I want to be able to create this easily on the command line with something like xargs (or preferably parallel):
user@host:~/paired$ ls
sampleA_1.txt sampleB_1.txt sampleC_1.txt
sampleA_2.txt sampleB_2.txt sampleC_2.txt
user@host:~/paired$ find . -name "sample*_1.txt" | sed/awk? | parallel ?
program ./sampleA-out ./sampleA_1.txt ./sampleA_2.txt
program ./sampleB-out ./sampleB_1.txt ./sampleB_2.txt
program ./sampleC-out ./sampleC_1.txt ./sampleC_2.txt
Ideally, the command would strip off the _1.txt to create the output directory name (sampleA-out, etc), but I really need to be able to take that argument and change the _1 to a _2 for the second input.
I know this is dead simple with a script - I did this in Perl with a quick regular expression substitution. But I would love to be able to do this with a quick one-liner.
Thanks in advance.
回答1:
I did this in Perl with a quick regular expression substitution. But I would love to be able to do this with a quick one-liner.

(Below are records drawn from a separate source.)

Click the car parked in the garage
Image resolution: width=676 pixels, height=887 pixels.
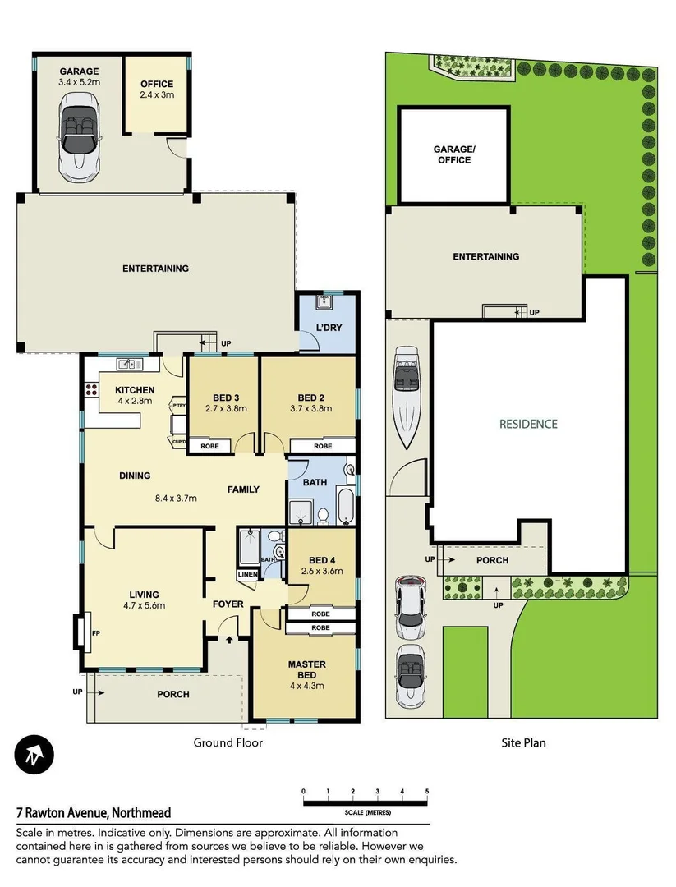[x=79, y=135]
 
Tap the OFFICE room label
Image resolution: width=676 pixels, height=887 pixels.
[x=156, y=85]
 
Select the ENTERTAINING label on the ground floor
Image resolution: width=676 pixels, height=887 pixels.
[x=155, y=269]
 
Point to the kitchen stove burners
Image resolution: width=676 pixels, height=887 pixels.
[x=90, y=391]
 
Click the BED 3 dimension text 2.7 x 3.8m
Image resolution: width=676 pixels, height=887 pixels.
[x=225, y=408]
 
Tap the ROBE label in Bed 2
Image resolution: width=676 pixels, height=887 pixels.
[x=323, y=446]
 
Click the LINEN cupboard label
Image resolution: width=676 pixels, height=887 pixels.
[x=247, y=574]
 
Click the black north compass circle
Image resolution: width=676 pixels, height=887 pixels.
[x=34, y=754]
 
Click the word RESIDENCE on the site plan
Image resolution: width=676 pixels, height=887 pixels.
[x=528, y=425]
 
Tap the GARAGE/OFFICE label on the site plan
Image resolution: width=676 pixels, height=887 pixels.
[x=453, y=154]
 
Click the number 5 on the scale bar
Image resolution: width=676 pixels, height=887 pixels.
[x=427, y=792]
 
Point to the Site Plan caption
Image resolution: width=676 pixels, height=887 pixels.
[x=523, y=742]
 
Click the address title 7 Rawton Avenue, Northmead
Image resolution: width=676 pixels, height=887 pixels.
[x=94, y=813]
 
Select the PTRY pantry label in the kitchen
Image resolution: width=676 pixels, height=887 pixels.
[x=177, y=405]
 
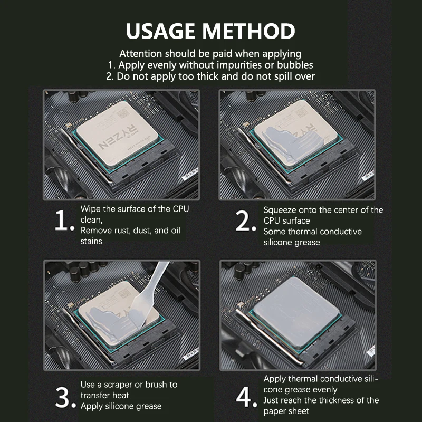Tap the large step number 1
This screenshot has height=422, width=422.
point(64,223)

Perl has one-liners, too, just as sed and awk do. You can write:
find . -name "sample*_1.txt" | perl -pe 's/_1\.txt$//' | parallel program {}-out {}_1.txt {}_2.txt
(The -e flag means "the next argument is the program text"; the -p flag means "the program should be run in loop; for each line of input, set $_ to that line, then run the program, then print $_".)
回答2:
With sed and xargs you could do something like this:
find . -name "sample*_1.txt" | sed -n 's/_1\..*$//;h;s/$/_out/p;g;s/$/_1.txt/p;g;s/$/_2.txt/p' | xargs -L 3 echo program
I.e.: sed creates the three arguments and xargs -L 3 composes commands lines with three arguments.
回答3:
Assuming you always have exactly 2 files in your directory for each pair and assuming they get sorted the right way by find (this you can ensure by piping results of find through sort), maybe xargs -l 2 would do the job. This tells xargs to place 2 consecutive incoming parameters on each command line it executes.
回答4:
A shorter version:
parallel --xapply program {1.}.out {1} {2} :::: <(ls *_1.txt) <(ls *_2.txt)
but this only works if every _1.txt has a matching _2.txt and vice versa.